**TASK REQUIREMENTS:** Each record below needs to be written out exactly as it appears.

**SOURCE MATERIAL:**
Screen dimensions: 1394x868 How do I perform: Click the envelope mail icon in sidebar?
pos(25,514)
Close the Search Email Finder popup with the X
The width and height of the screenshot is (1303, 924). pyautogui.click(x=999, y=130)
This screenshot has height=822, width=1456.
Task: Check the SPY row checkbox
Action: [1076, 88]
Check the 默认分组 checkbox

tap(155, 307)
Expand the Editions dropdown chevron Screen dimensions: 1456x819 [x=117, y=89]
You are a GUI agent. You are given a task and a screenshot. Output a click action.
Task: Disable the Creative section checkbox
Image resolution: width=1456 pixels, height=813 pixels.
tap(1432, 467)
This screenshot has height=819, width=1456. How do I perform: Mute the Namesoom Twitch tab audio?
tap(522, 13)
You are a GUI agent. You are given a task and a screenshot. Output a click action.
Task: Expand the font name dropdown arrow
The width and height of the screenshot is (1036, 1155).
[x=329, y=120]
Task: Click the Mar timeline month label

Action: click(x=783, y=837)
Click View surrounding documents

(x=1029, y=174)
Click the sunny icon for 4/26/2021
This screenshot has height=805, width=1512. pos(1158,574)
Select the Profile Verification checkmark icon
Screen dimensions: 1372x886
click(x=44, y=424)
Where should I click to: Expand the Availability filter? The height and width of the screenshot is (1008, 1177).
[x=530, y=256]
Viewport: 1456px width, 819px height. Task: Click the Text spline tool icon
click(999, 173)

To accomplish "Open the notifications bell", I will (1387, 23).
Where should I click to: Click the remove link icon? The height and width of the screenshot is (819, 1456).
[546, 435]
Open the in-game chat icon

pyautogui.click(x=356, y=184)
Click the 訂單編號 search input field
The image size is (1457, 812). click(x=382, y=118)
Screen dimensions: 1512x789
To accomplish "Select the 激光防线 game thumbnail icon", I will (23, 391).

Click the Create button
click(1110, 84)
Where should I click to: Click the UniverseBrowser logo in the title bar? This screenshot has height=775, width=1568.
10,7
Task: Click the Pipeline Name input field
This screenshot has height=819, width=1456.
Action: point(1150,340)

**SOLUTION TO THIS PROBLEM:**
Screen dimensions: 1394x868 How do I perform: Click the envelope mail icon in sidebar?
pos(25,514)
Close the Search Email Finder popup with the X
The width and height of the screenshot is (1303, 924). pyautogui.click(x=999, y=130)
This screenshot has height=822, width=1456.
Task: Check the SPY row checkbox
Action: [1076, 88]
Check the 默认分组 checkbox

tap(155, 307)
Expand the Editions dropdown chevron Screen dimensions: 1456x819 [x=117, y=89]
You are a GUI agent. You are given a task and a screenshot. Output a click action.
Task: Disable the Creative section checkbox
Image resolution: width=1456 pixels, height=813 pixels.
tap(1432, 467)
This screenshot has height=819, width=1456. How do I perform: Mute the Namesoom Twitch tab audio?
tap(522, 13)
You are a GUI agent. You are given a task and a screenshot. Output a click action.
Task: Expand the font name dropdown arrow
The width and height of the screenshot is (1036, 1155).
[x=329, y=120]
Task: Click the Mar timeline month label

Action: click(x=783, y=837)
Click View surrounding documents

(x=1029, y=174)
Click the sunny icon for 4/26/2021
This screenshot has height=805, width=1512. pos(1158,574)
Select the Profile Verification checkmark icon
Screen dimensions: 1372x886
click(x=44, y=424)
Where should I click to: Expand the Availability filter? The height and width of the screenshot is (1008, 1177).
[x=530, y=256]
Viewport: 1456px width, 819px height. Task: Click the Text spline tool icon
click(999, 173)

To accomplish "Open the notifications bell", I will (1387, 23).
Where should I click to: Click the remove link icon? The height and width of the screenshot is (819, 1456).
[546, 435]
Open the in-game chat icon

pyautogui.click(x=356, y=184)
Click the 訂單編號 search input field
The image size is (1457, 812). click(x=382, y=118)
Screen dimensions: 1512x789
To accomplish "Select the 激光防线 game thumbnail icon", I will (23, 391).

Click the Create button
click(1110, 84)
Where should I click to: Click the UniverseBrowser logo in the title bar? This screenshot has height=775, width=1568.
10,7
Task: Click the Pipeline Name input field
This screenshot has height=819, width=1456.
Action: point(1150,340)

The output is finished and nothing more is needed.